Johnson, though, believes that such laws are partly to blame for our “completely amoral society” that causes a young person to go “into their schoolhouse and open fire on their classmates.”

And Johnson isn’t alone in his ire. Lately there’s been a push by conservatives to end no-fault divorce—in podcast studios and in the halls of government. Right-wing activist and influencer Steven Crowder, Daily Wire and PragerU host Michael Knowles, and conservative podcaster Tim Pool, among others, have all decried the nationwide standard as being too lax, granting women divorces on a whim. The official GOP party platforms in Texas and Nebraska call for ending no-fault divorce. And in Louisiana, Johnson’s home state, the Republican party is considering the elimination of no-fault divorce.

Johnson’s opposition to no-fault divorce dates back decades. In 1997, Louisiana became the first state in the country to pass a “covenant marriage” law, offering newlyweds a religion-based contract that makes it significantly harder to get divorced. The law was backed by the Louisiana Family Forum, “a voice for traditional families,” where Johnson had been a volunteer. (The organization has received money from powerful groups like the Family Research Council and Alliance Defending Freedom; Johnson has been an attorney and spokesperson for the latter.) Two years later, Johnson and his new wife, Kelly, opted for a covenant marriage. They were some of the few who did. Between 2000 and 2010, about 1 percent of Louisiana couples opted for a covenant marriage.

Yet other states followed suit: both Arizona and Arkansas passed similar laws. And if Republicans re-up their desire to end no-fault divorce, that could spell disaster for people in abusive marriages, in which time is of the essence. A couple of months ago, I wrote about the history of no-fault divorce and the life-threatening impacts any attempt to roll back the standard would cause. 

The most dangerous time for women experiencing abuse is when they attempt to escape, according to research. “Imagine finally leaving a person who’s emotionally and physically assaulted you, betrayed you, violated you,” Brooke Axtell, director of strategic partnerships at The SAFE Alliance, a Texas nonprofit helping abuse victims and survivors, said, “and then being forced to combat them in court sometimes for years, to prove this just so you can be free of them and claim what belongs to you.”

Abusers often isolate their victims, cutting off communication with other family members, friends, and support systems.

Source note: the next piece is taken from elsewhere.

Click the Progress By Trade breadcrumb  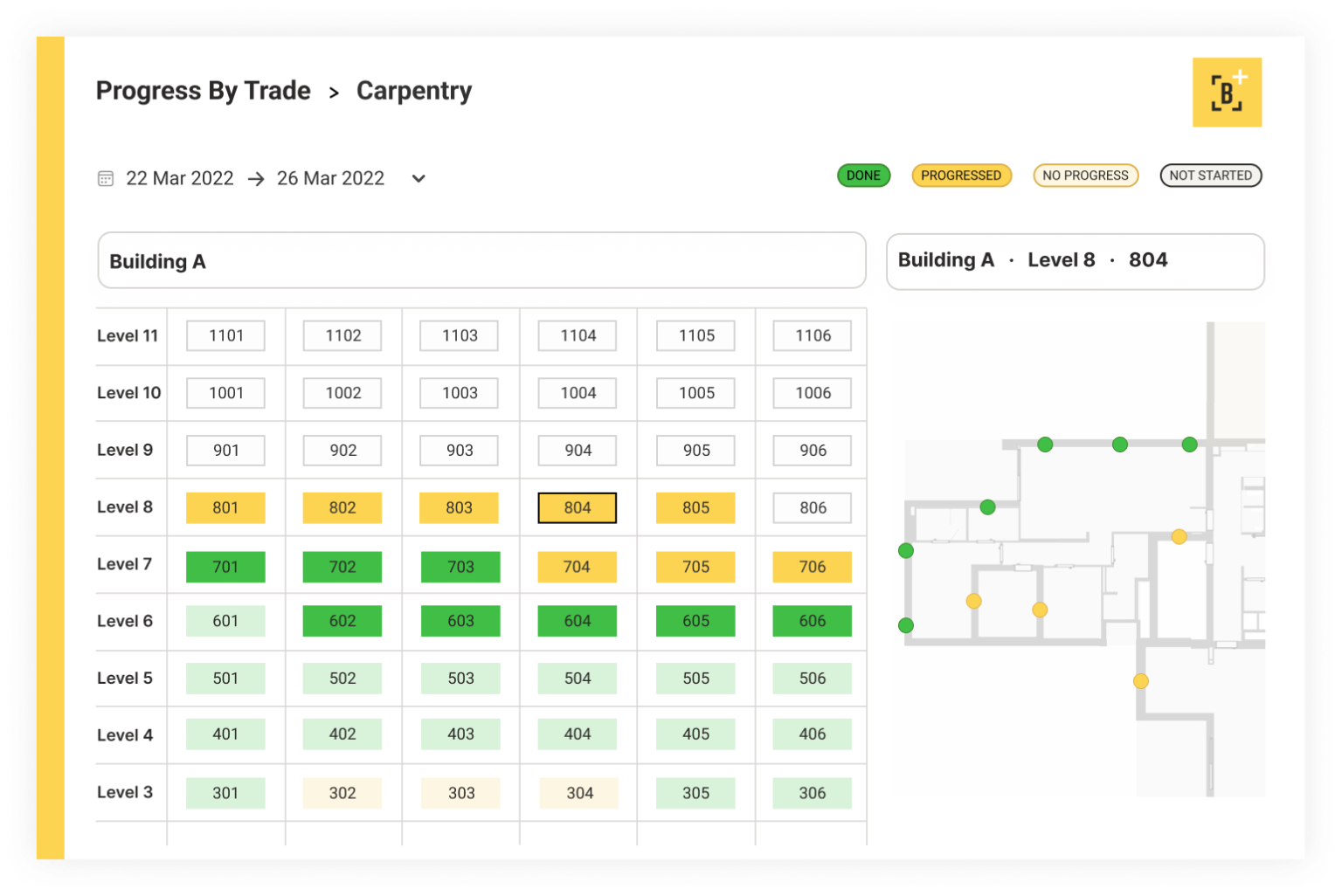click(203, 91)
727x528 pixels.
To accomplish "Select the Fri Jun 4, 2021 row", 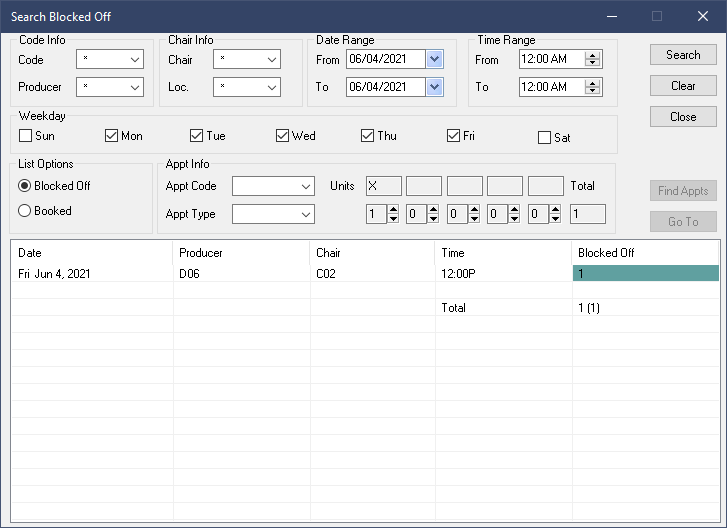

A 2003 working paper in the National Bureau of Economic Research found that total female suicide declined by around 20 percent in states that allowed one partner to solely push for divorce.

“The extended proceedings of fault-based divorce can exacerbate depression, PTSD, and suicidal ideation, which many victims and survivors already struggle with,” Axtell told me. The research also found that no-fault divorce laws led to a decline in women murdered by their partners, while the data showed no discernible difference in homicide against men.

With a keen ear now heading the chamber, anti-divorce Republicans may be able to enact their vision of marriage—one that returns to a picket-fence-clad reality which harms women and keeps them locked inside their own houses. 

Johnson hopes that, maybe, if more people heard about an alternative to no-fault divorce, they’d understand. Exposure is the problem, he said following his marriage in 1999. “It’s not unpopular—it’s just unknown.”